-- EXERCISE DESCRIPTION --
Here are some records. Print all of them exactly.

(Collected data)
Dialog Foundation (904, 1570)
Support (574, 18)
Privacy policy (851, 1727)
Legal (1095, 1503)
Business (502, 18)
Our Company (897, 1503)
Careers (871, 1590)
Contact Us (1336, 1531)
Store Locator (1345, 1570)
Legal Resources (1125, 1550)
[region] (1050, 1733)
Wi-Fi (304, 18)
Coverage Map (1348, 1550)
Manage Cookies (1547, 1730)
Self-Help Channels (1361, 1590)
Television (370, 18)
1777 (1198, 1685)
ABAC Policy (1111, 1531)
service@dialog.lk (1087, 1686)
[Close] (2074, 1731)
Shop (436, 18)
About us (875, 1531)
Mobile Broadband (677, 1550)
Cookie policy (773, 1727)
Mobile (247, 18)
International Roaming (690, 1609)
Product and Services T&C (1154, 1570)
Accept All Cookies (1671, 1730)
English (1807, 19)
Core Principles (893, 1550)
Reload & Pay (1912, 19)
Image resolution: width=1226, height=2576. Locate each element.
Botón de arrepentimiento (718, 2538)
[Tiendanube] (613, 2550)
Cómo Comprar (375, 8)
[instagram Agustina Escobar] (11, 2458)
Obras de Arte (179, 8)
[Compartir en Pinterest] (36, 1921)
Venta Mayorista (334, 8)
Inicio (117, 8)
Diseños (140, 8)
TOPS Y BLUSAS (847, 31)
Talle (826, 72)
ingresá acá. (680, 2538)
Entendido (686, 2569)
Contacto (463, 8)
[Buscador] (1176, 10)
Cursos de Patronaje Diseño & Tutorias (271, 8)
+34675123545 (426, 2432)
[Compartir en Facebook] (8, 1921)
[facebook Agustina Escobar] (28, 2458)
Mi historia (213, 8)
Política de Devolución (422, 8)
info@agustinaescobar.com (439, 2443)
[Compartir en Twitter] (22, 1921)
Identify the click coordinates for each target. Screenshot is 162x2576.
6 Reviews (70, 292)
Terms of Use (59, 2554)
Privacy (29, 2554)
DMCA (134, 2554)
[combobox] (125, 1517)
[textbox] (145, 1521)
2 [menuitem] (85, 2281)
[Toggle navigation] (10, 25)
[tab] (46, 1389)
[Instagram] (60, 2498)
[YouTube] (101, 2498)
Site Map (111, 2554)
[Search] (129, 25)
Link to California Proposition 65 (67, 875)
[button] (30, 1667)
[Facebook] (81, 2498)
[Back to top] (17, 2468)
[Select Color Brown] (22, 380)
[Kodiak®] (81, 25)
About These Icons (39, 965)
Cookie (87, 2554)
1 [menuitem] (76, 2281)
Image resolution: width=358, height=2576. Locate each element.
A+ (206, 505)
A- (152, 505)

-- THE ANSWER --
Dialog Foundation (904, 1570)
Support (574, 18)
Privacy policy (851, 1727)
Legal (1095, 1503)
Business (502, 18)
Our Company (897, 1503)
Careers (871, 1590)
Contact Us (1336, 1531)
Store Locator (1345, 1570)
Legal Resources (1125, 1550)
[region] (1050, 1733)
Wi-Fi (304, 18)
Coverage Map (1348, 1550)
Manage Cookies (1547, 1730)
Self-Help Channels (1361, 1590)
Television (370, 18)
1777 (1198, 1685)
ABAC Policy (1111, 1531)
service@dialog.lk (1087, 1686)
[Close] (2074, 1731)
Shop (436, 18)
About us (875, 1531)
Mobile Broadband (677, 1550)
Cookie policy (773, 1727)
Mobile (247, 18)
International Roaming (690, 1609)
Product and Services T&C (1154, 1570)
Accept All Cookies (1671, 1730)
English (1807, 19)
Core Principles (893, 1550)
Reload & Pay (1912, 19)
Image resolution: width=1226, height=2576. Locate each element.
Botón de arrepentimiento (718, 2538)
[Tiendanube] (613, 2550)
Cómo Comprar (375, 8)
[instagram Agustina Escobar] (11, 2458)
Obras de Arte (179, 8)
[Compartir en Pinterest] (36, 1921)
Venta Mayorista (334, 8)
Inicio (117, 8)
Diseños (140, 8)
TOPS Y BLUSAS (847, 31)
Talle (826, 72)
ingresá acá. (680, 2538)
Entendido (686, 2569)
Contacto (463, 8)
[Buscador] (1176, 10)
Cursos de Patronaje Diseño & Tutorias (271, 8)
+34675123545 (426, 2432)
[Compartir en Facebook] (8, 1921)
[facebook Agustina Escobar] (28, 2458)
Mi historia (213, 8)
Política de Devolución (422, 8)
info@agustinaescobar.com (439, 2443)
[Compartir en Twitter] (22, 1921)
Identify the click coordinates for each target. Screenshot is 162x2576.
6 Reviews (70, 292)
Terms of Use (59, 2554)
Privacy (29, 2554)
DMCA (134, 2554)
[combobox] (125, 1517)
[textbox] (145, 1521)
2 [menuitem] (85, 2281)
[Toggle navigation] (10, 25)
[tab] (46, 1389)
[Instagram] (60, 2498)
[YouTube] (101, 2498)
Site Map (111, 2554)
[Search] (129, 25)
Link to California Proposition 65 (67, 875)
[button] (30, 1667)
[Facebook] (81, 2498)
[Back to top] (17, 2468)
[Select Color Brown] (22, 380)
[Kodiak®] (81, 25)
About These Icons (39, 965)
Cookie (87, 2554)
1 [menuitem] (76, 2281)
Image resolution: width=358, height=2576. Locate each element.
A+ (206, 505)
A- (152, 505)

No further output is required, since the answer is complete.